In 2014, Maryland law decriminalized the possession of small amounts of recreational marijuana. According to FindLaw, individuals who possess under 10 grams of marijuana may face fines for a civil offense but no criminal charges. The fine for a first offense is $100, and second-time offenders may owe $250. Each subsequent offense may lead to a fine of $500 and enrollment in a drug education program.

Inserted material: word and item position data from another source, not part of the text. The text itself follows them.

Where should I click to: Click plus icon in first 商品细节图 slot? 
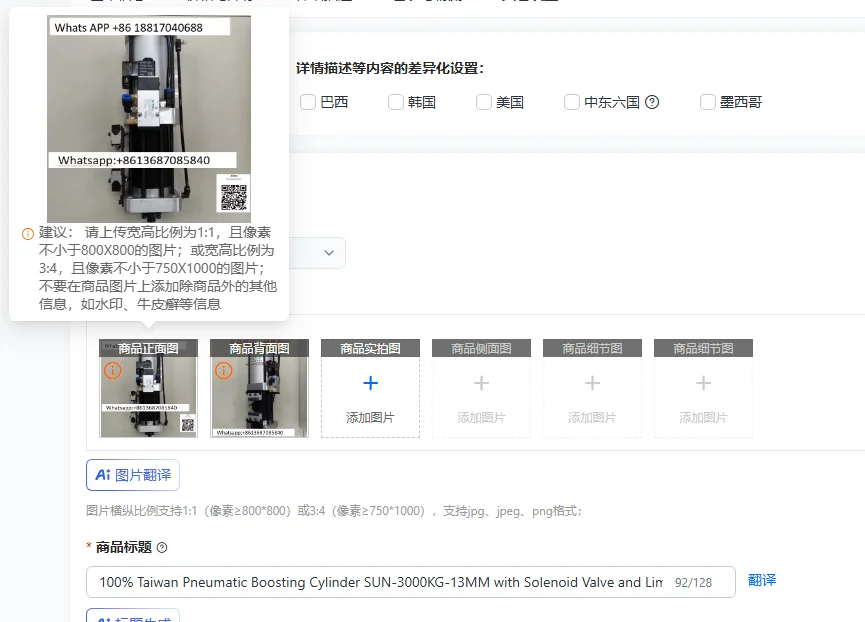pos(592,383)
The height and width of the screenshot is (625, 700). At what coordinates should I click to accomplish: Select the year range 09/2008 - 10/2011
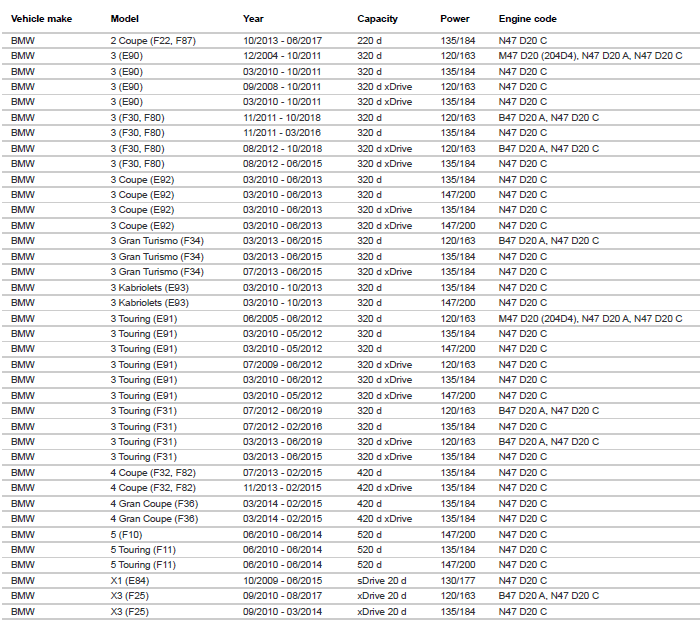coord(282,86)
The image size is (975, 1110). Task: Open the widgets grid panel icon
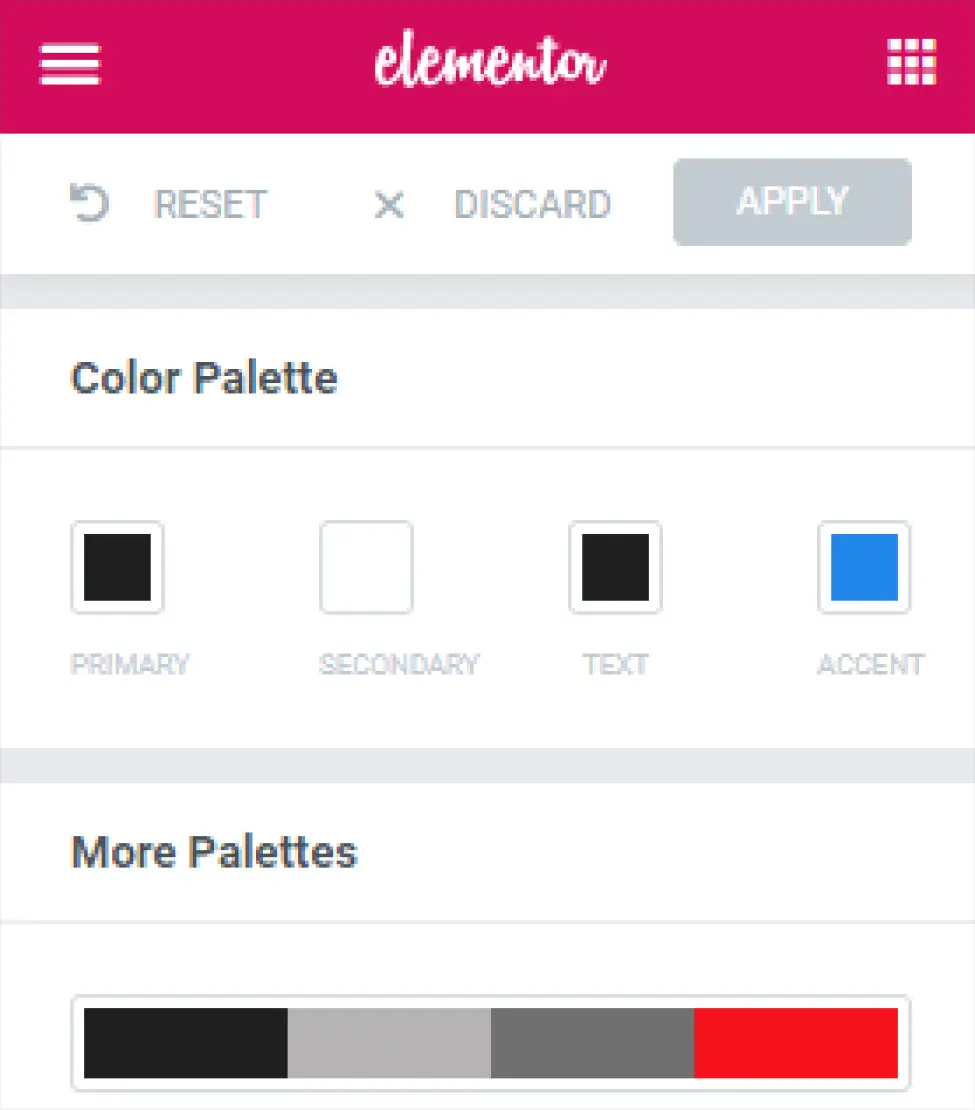tap(912, 64)
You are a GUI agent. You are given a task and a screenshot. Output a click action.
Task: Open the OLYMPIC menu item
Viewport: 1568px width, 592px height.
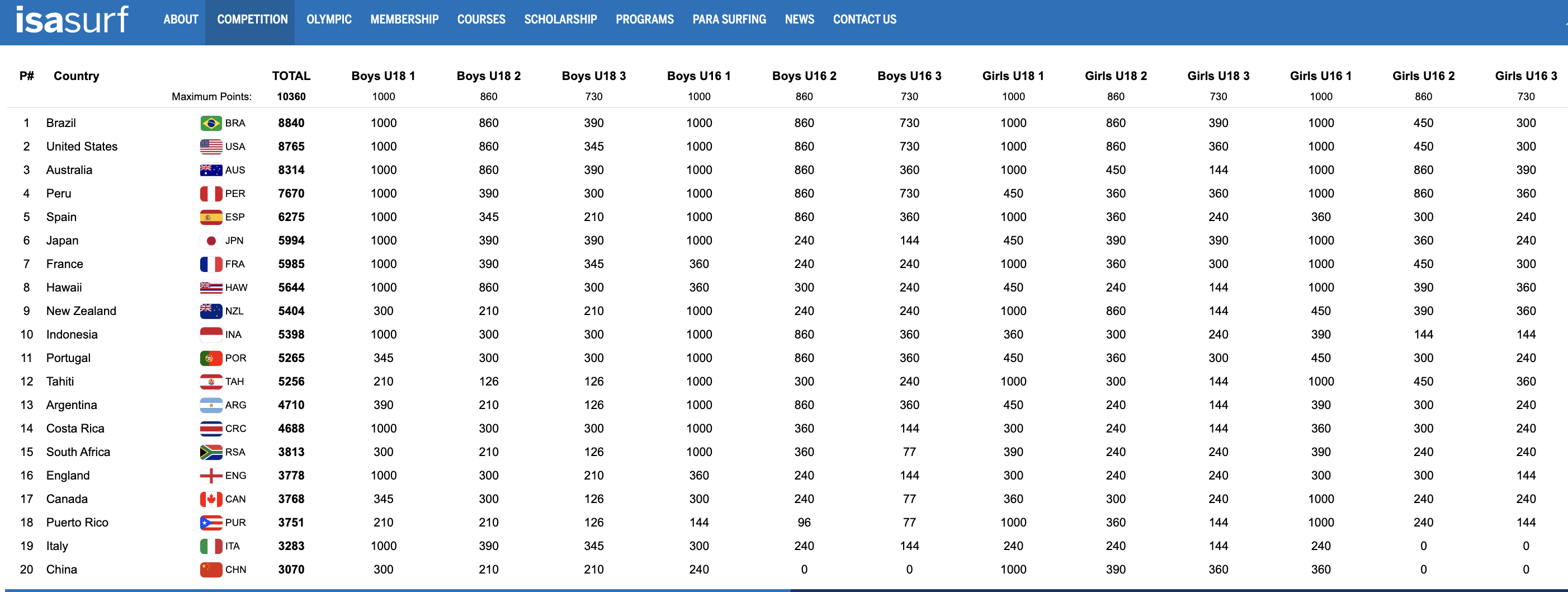coord(329,20)
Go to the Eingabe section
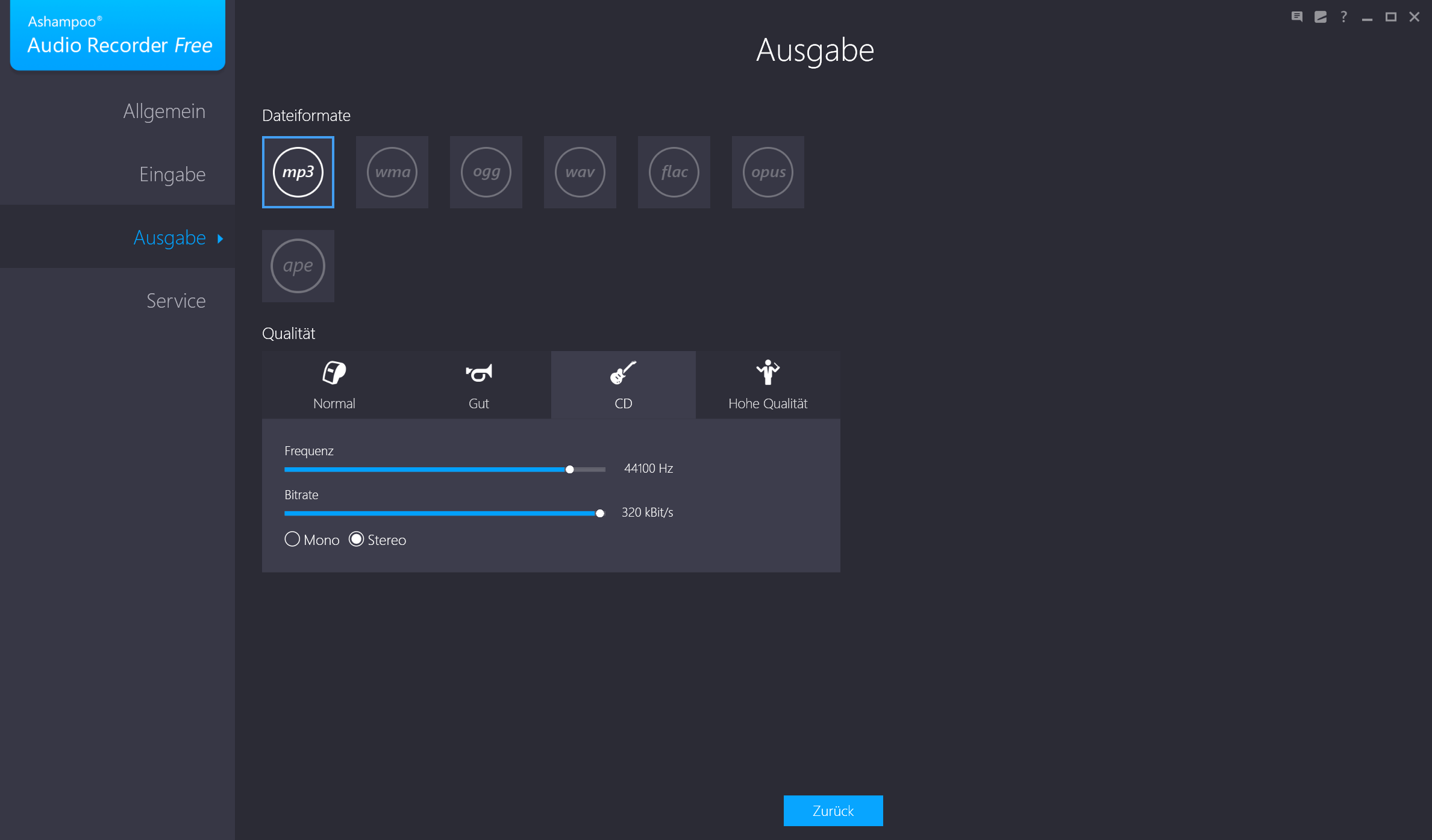1432x840 pixels. [172, 174]
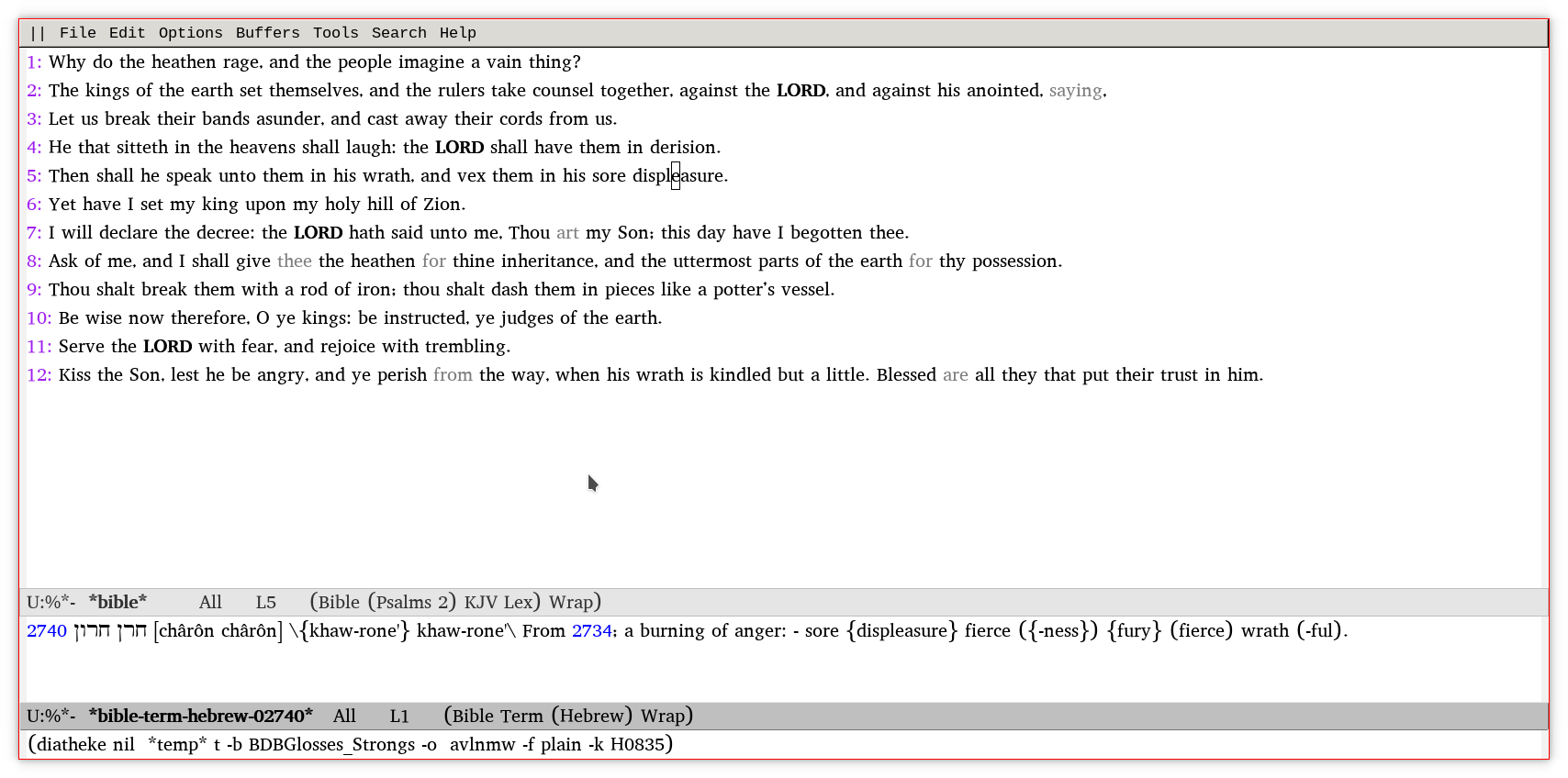Viewport: 1568px width, 778px height.
Task: Open the Help menu
Action: [x=457, y=33]
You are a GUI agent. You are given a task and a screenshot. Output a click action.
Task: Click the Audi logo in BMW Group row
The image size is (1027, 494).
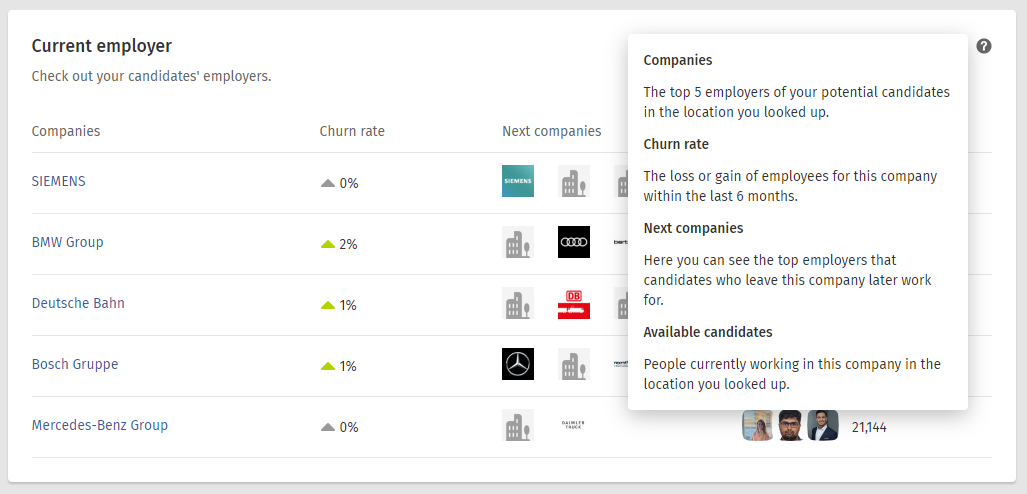[574, 242]
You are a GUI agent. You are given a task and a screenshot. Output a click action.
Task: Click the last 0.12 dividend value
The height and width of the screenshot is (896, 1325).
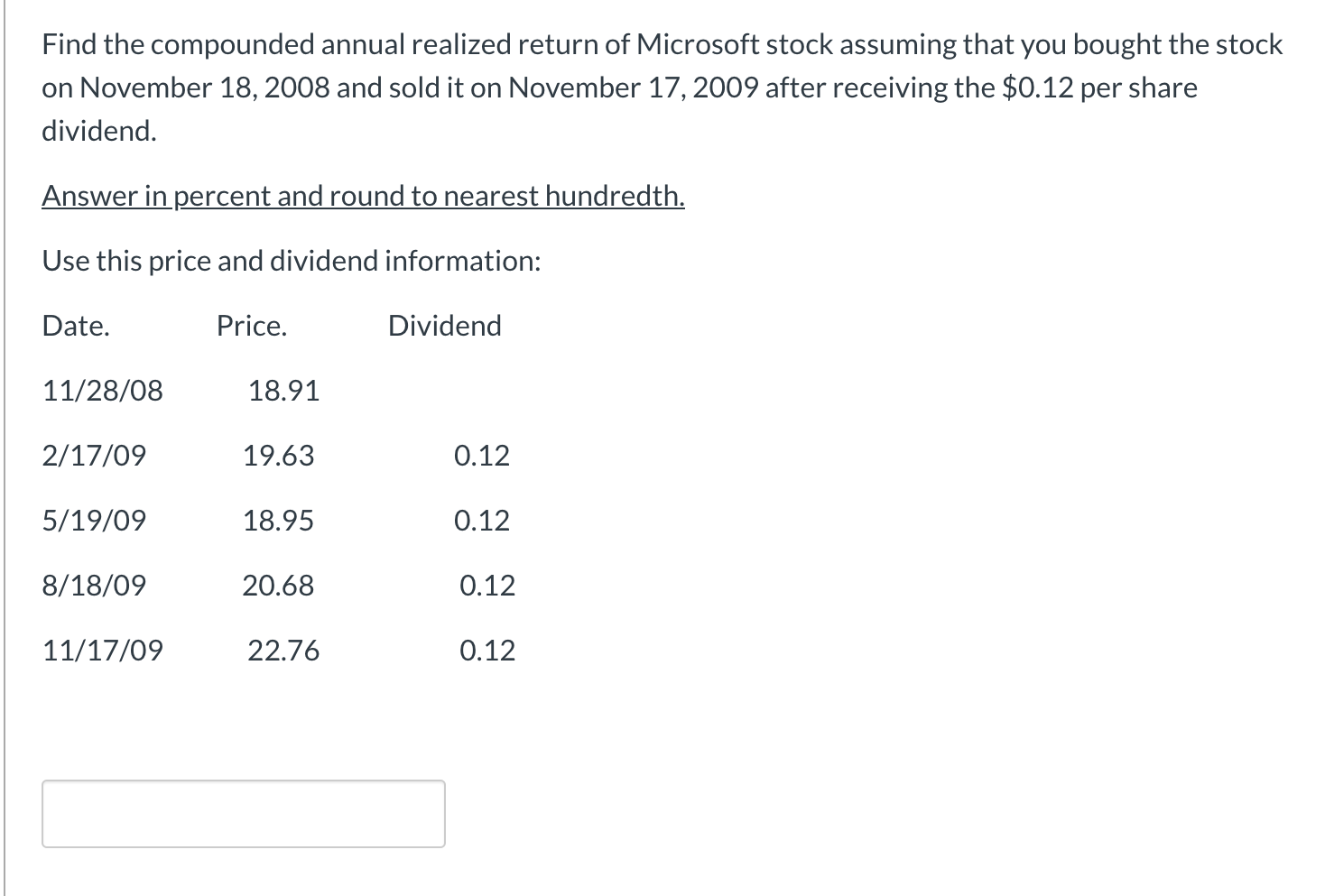[487, 650]
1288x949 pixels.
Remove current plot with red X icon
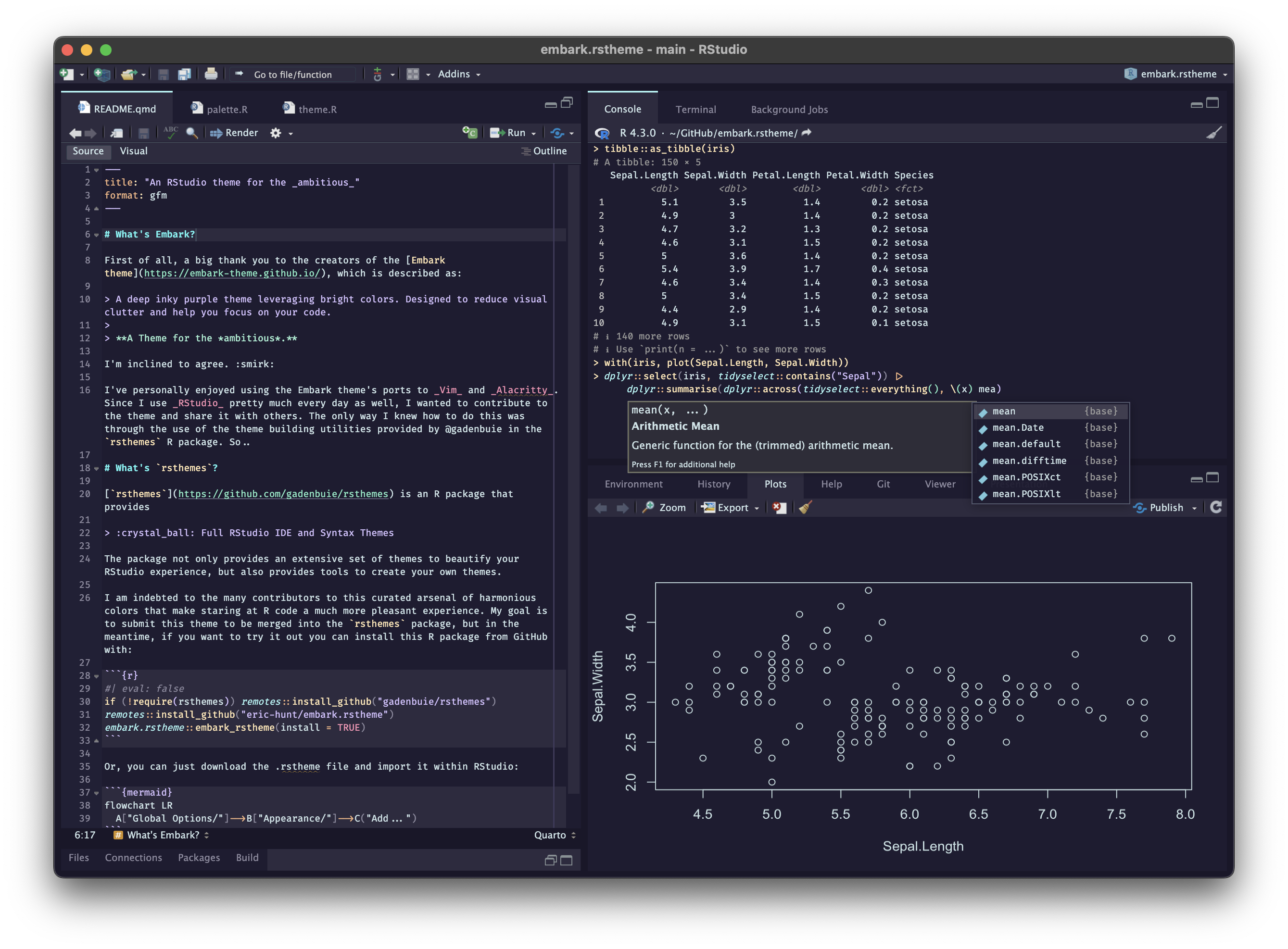click(778, 507)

While this law has been in place for several years, recent news indicates another potential shift in the state’s marijuana policy. In January 2019, the Baltimore Sun reported that prosecutions for marijuana possession may cease altogether. According to the report, the State’s Attorney announced that enforcement and prosecution of marijuana possession would no longer occur. Under the new policy, individuals may not face prosecution for marijuana possession even if the amount is over 10 grams. Additionally, a person’s criminal history may not factor into a prosecution for marijuana possession.
Although individuals may not face formal prosecution for recreational marijuana use, law enforcement officers may still arrest people for possessing the drug. Additionally, marijuana remains a controlled substance according to federal law, so individuals could face charges from federal prosecutors. Maryland has not let legalized marijuana, though it may in the future, either through voter referendums or a bill passed in the state’s General Assembly.